François Carlier est délégué général de l'association CLCV (Consommation, logement, cadre de vie)

"Pour l'instant, la SNCF rembourse le préjudice direct de ses retard. Enfin, pas parfaitement. Mais elle s'en occupe. En revanche, elle ne s'occupe pas des préjudices indirects. Classiquement, quand il y a une grande panne de l'été comme celle de la gare Montparnasse, le voyage en train n'est souvent qu'une partie d'un voyage plus long. Avec des prestations touristiques: réservations, croisières…

"La responsabilité de la SNCF est engagée"

Quand un retard est aussi important, c'est la responsabilité de l'entreprise qui est engagée. Nous proposons de tendre vers qui se fait dans le transport aérien: lorsqu'un vol est annulé ou qu'il a un retard de plus de 3 heures, le billet est remboursé, et s'applique un barème d'indemnités. Pour les vols de 1.500 kilomètres - ce qui s'approche des trajets de la SNCF - il est de 250 euros d'indemnisations. Parfois, les gens vont devant les tribunaux pour obtenir plus.

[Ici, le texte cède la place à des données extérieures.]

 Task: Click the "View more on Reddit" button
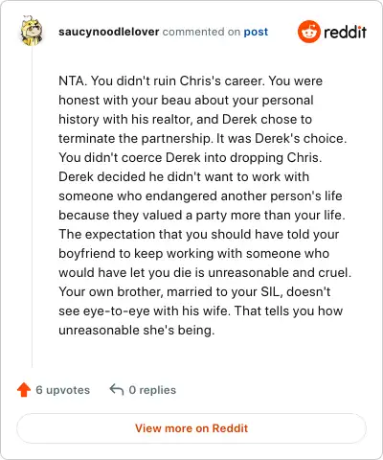(192, 428)
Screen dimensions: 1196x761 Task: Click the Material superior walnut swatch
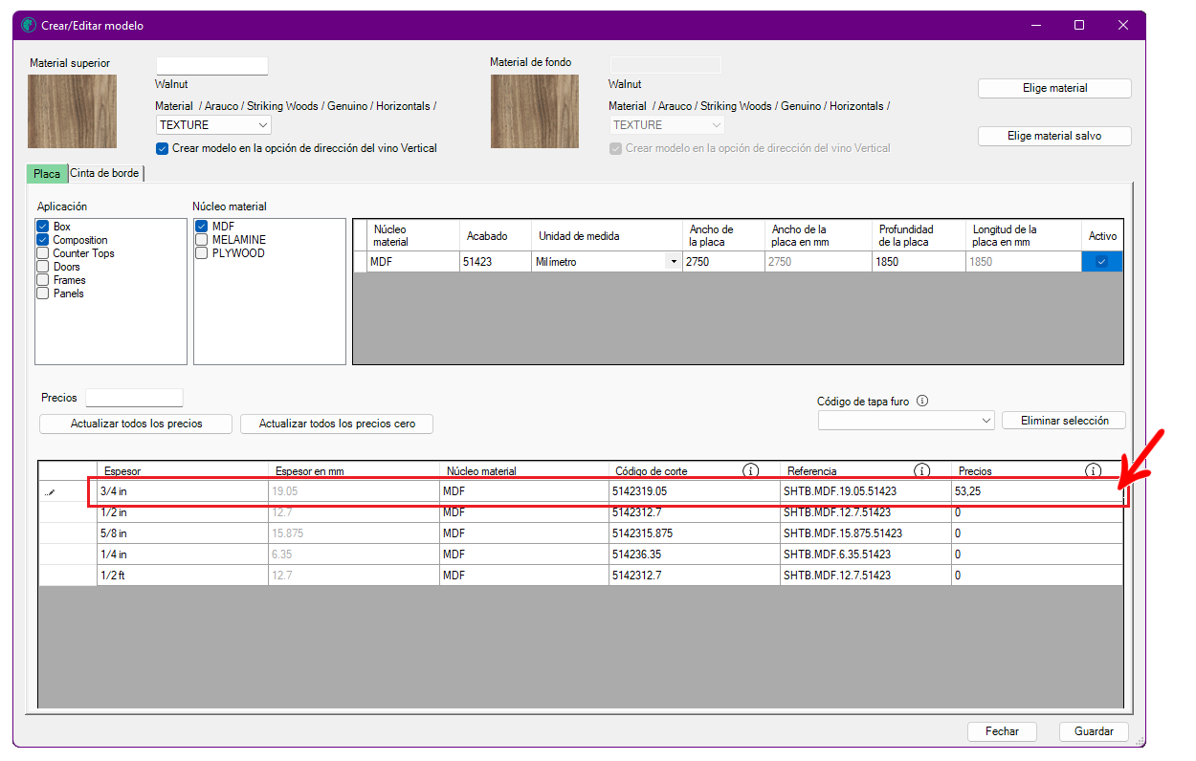(73, 111)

Beaucoup de passagers vont de la province à Paris pour prendre un avion. Plus que les vols ratés, il y a les prestations touristiques, les croisières… Des gens qui avaient un tour organisé quelconque, des randonnées de 4 jours. Quand ils sont deux jours de retard, c'est fini. Il ne s'agit pas de dire que si un couple a loupé son Paris-New York avec 7 jours d'hôtel, la SNCF doive tout rembourser rubis sur ongle.

"L'étendre aux préjudices moraux?"

Et cela pourrait être étendu aux préjudices moraux. Un arrêt de la Cour de justice de l'Union européenne (CJUE) a reconnu la notion de préjudice moral pour un passager de la compagnie Air Espana qui avait perdu ses vacances. Du coup, elle a jugé qu'il fallait aller au-delà de l'indemnisation de 250 euros. Mais nous n'en sommes pas encore là.

Pour des raisons juridiques, nous voulons que les voyageurs aient l'option de faire figurer toutes les étapes de leur voyage en réservant leur billet. Car quand on va dans les tribunaux pour ce type de préjudices, généralement, on perd. Au motif que le préjudice n'était pas prévisible par l'opérateur. L'idée serait donc de le signaler à la SNCF avant, ce qui impliquerait un changement de politique. Elle pourrait savoir pour chaque train quel est le degré d'engagement, et qu'elle se cale au niveau logistique.

Pour un train Lyon-Paris le 1er août, on se doute qu'il y a de nombreux Lyonnais qui viennent prendre un avion. Ce sera moins le cas pour un Paris-Rennes en octobre.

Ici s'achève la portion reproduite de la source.